▶ Dataset excerpts
****************************************

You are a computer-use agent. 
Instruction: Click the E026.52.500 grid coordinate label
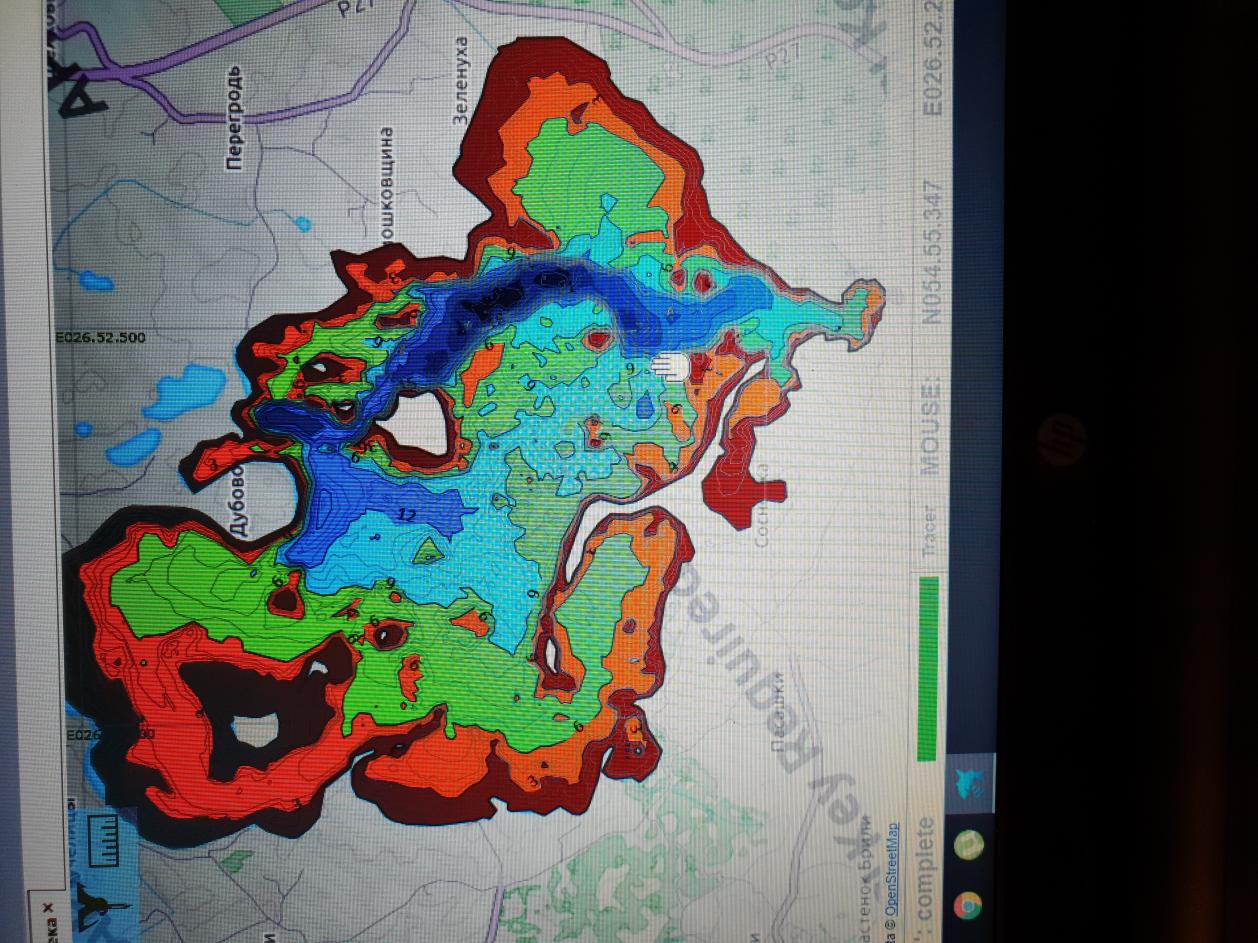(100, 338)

****************************************

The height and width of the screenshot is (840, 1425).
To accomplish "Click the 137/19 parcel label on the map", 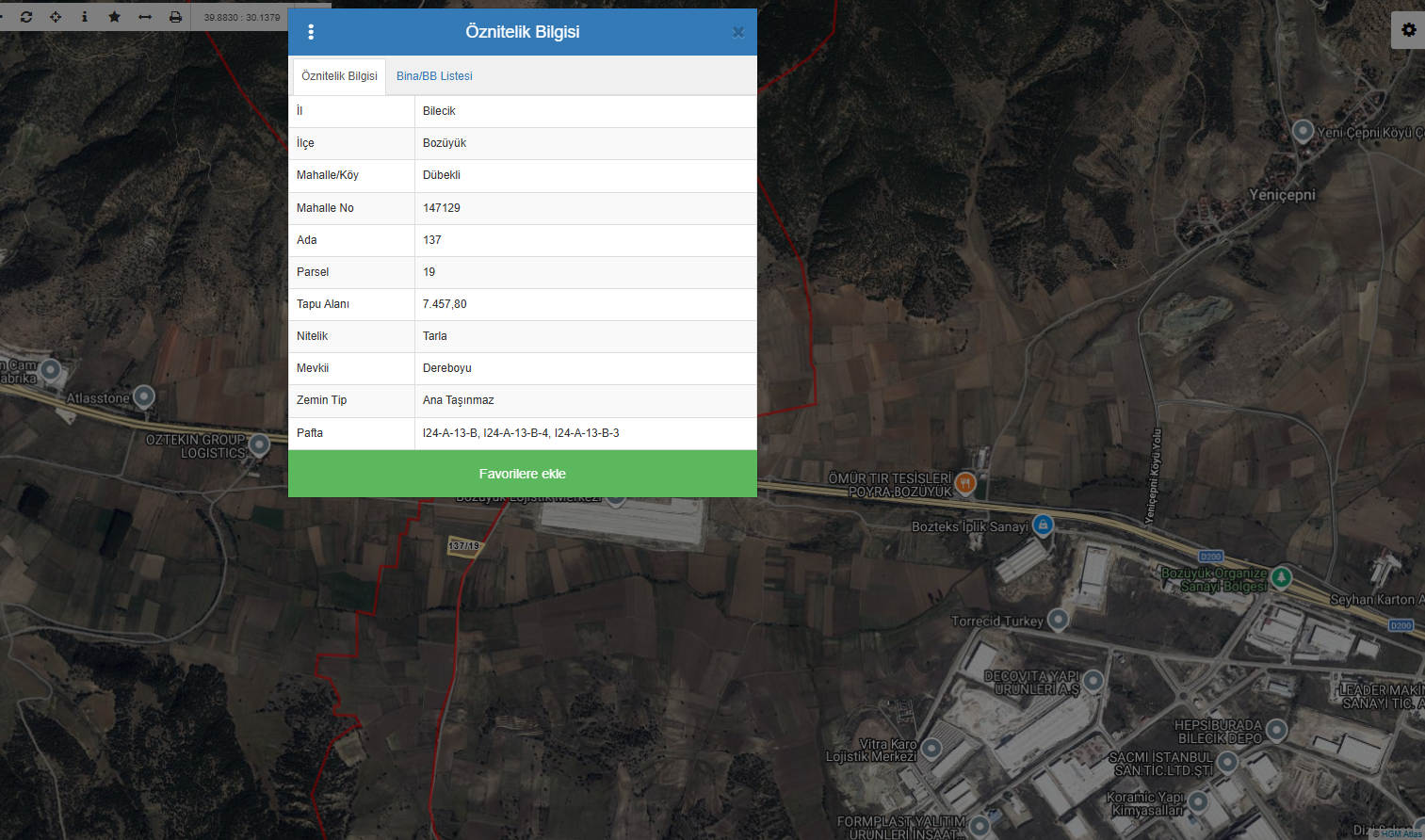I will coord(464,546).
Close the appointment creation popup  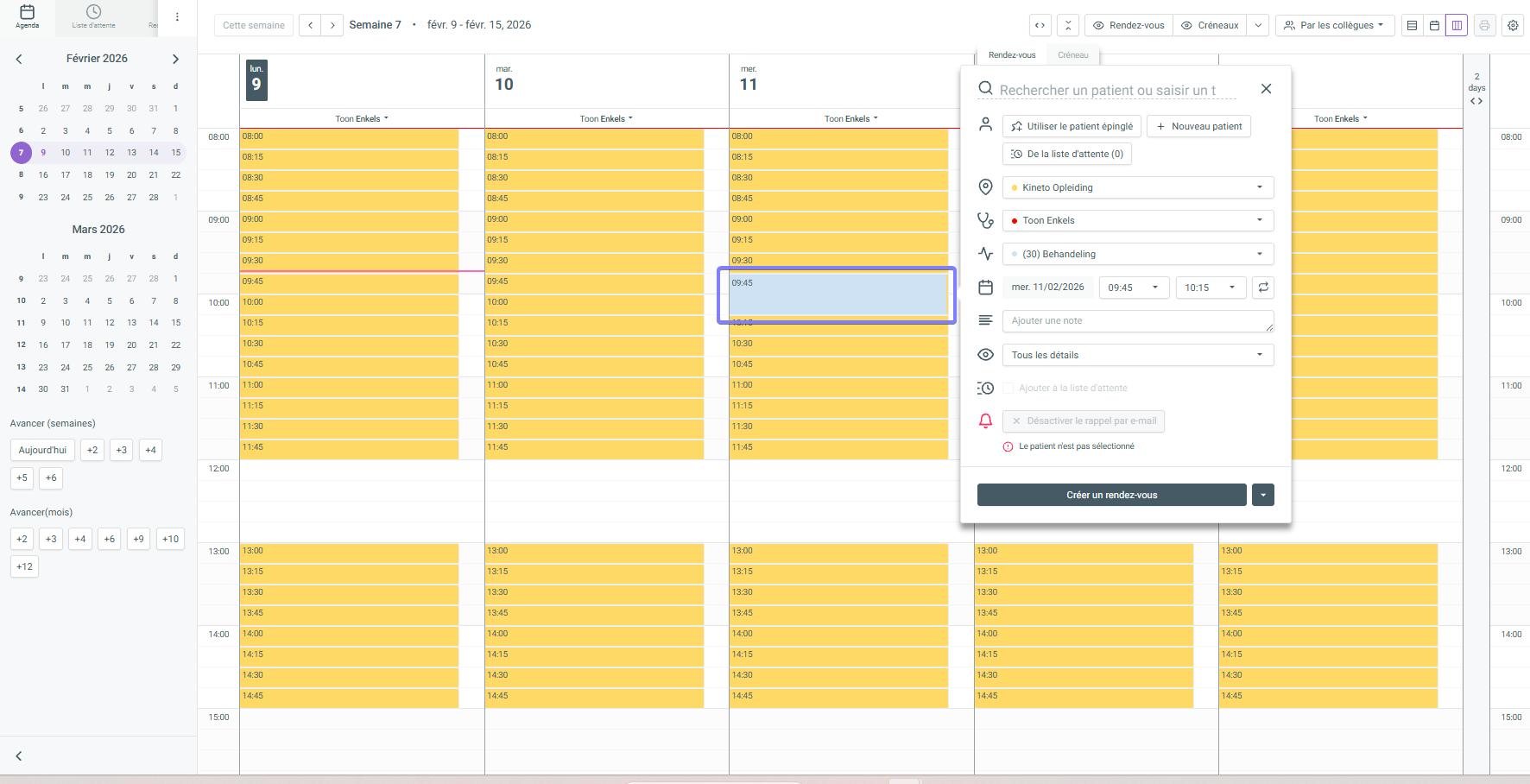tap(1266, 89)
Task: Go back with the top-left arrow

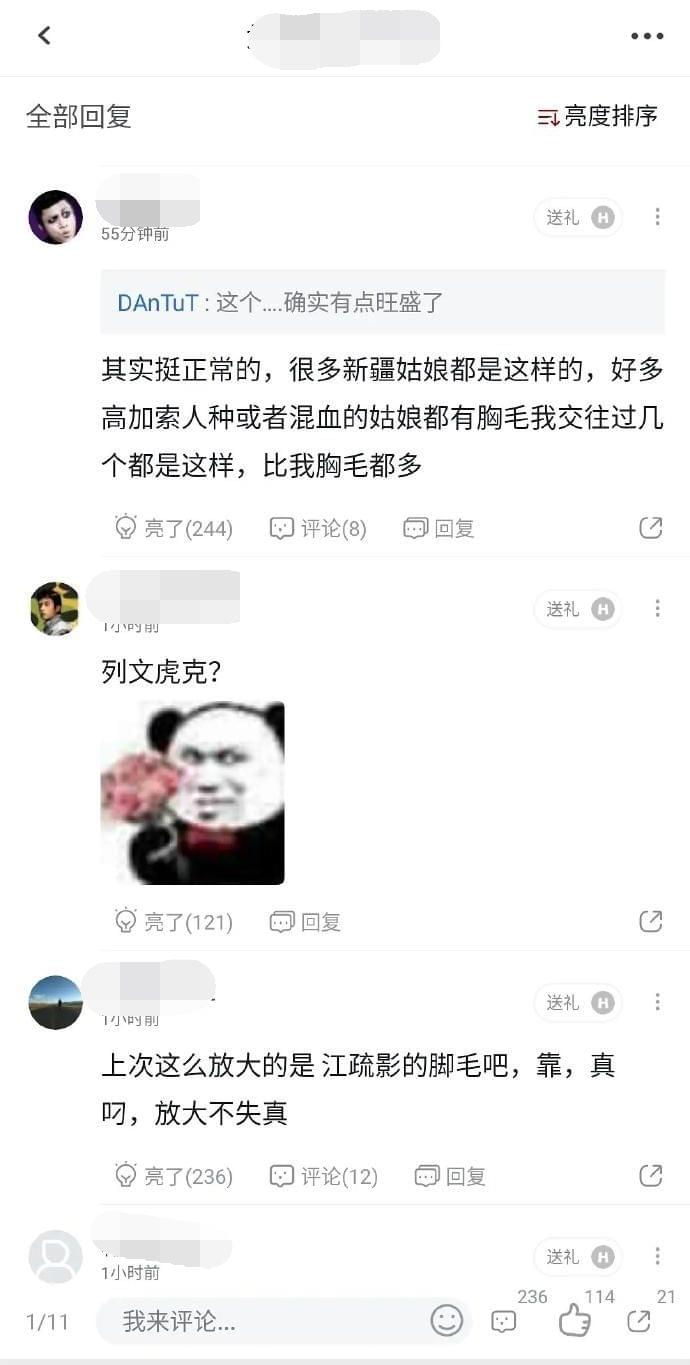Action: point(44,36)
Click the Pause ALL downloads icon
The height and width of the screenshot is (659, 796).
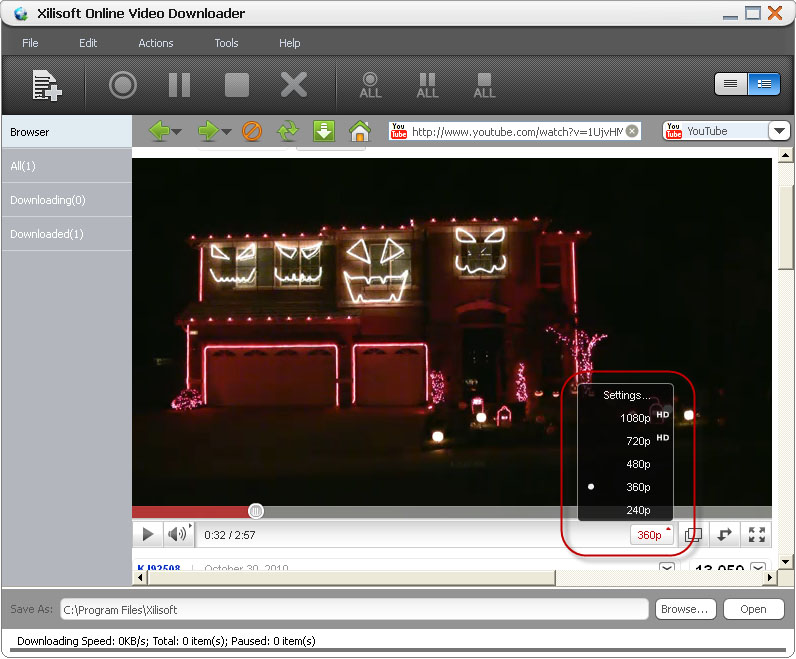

****************************************

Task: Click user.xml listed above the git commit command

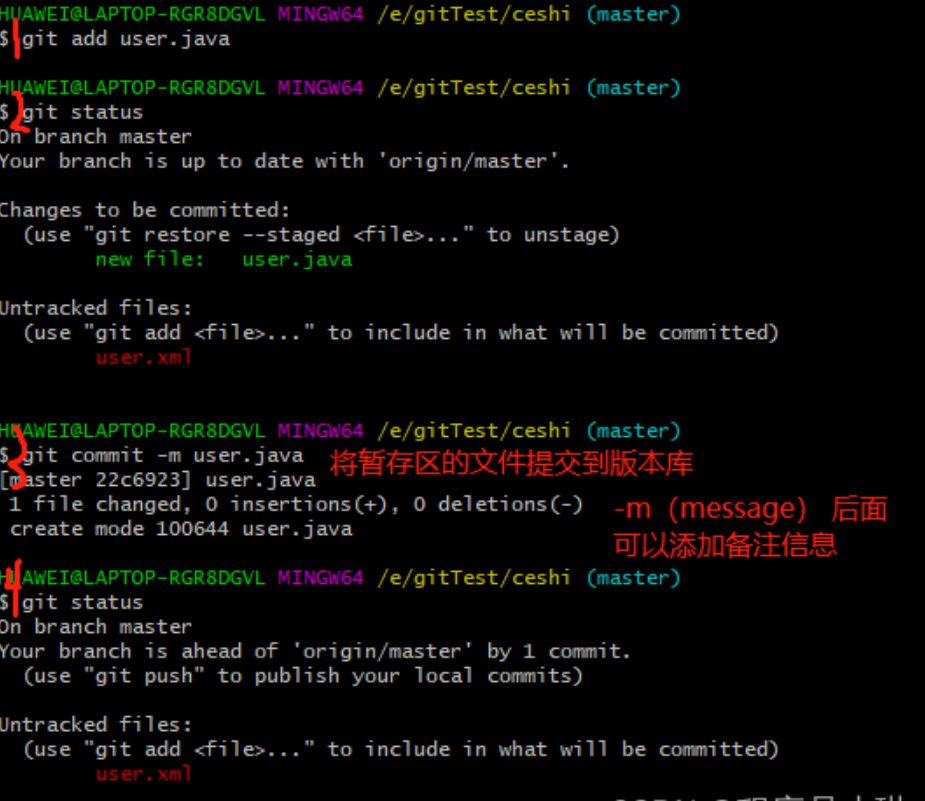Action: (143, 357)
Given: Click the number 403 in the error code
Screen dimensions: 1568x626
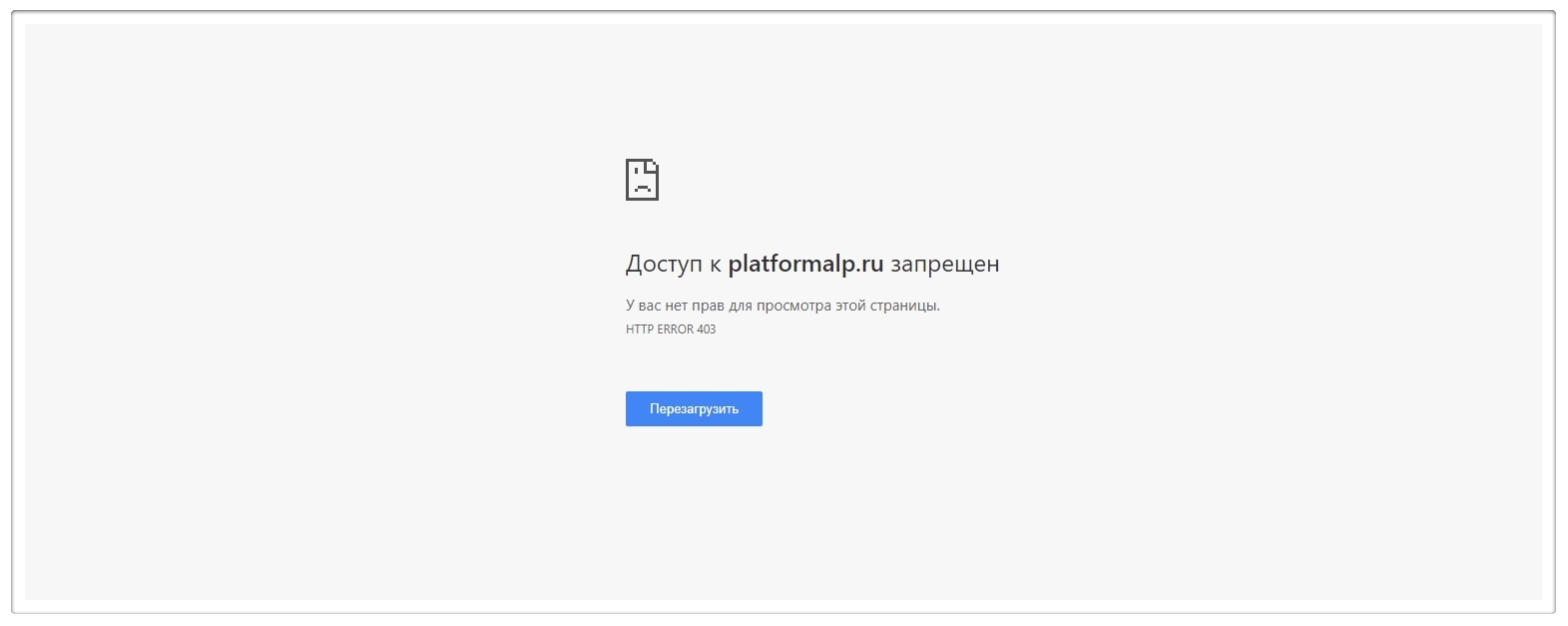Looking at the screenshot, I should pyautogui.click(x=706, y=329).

****************************************

▶ Task to complete
From the listing above, output exactly the run of lines that starts with the line containing "Click the Pause ALL downloads icon" and ends with the line containing "The height and width of the screenshot is (659, 796).".

▶ Exercise answer
Click the Pause ALL downloads icon
The height and width of the screenshot is (659, 796).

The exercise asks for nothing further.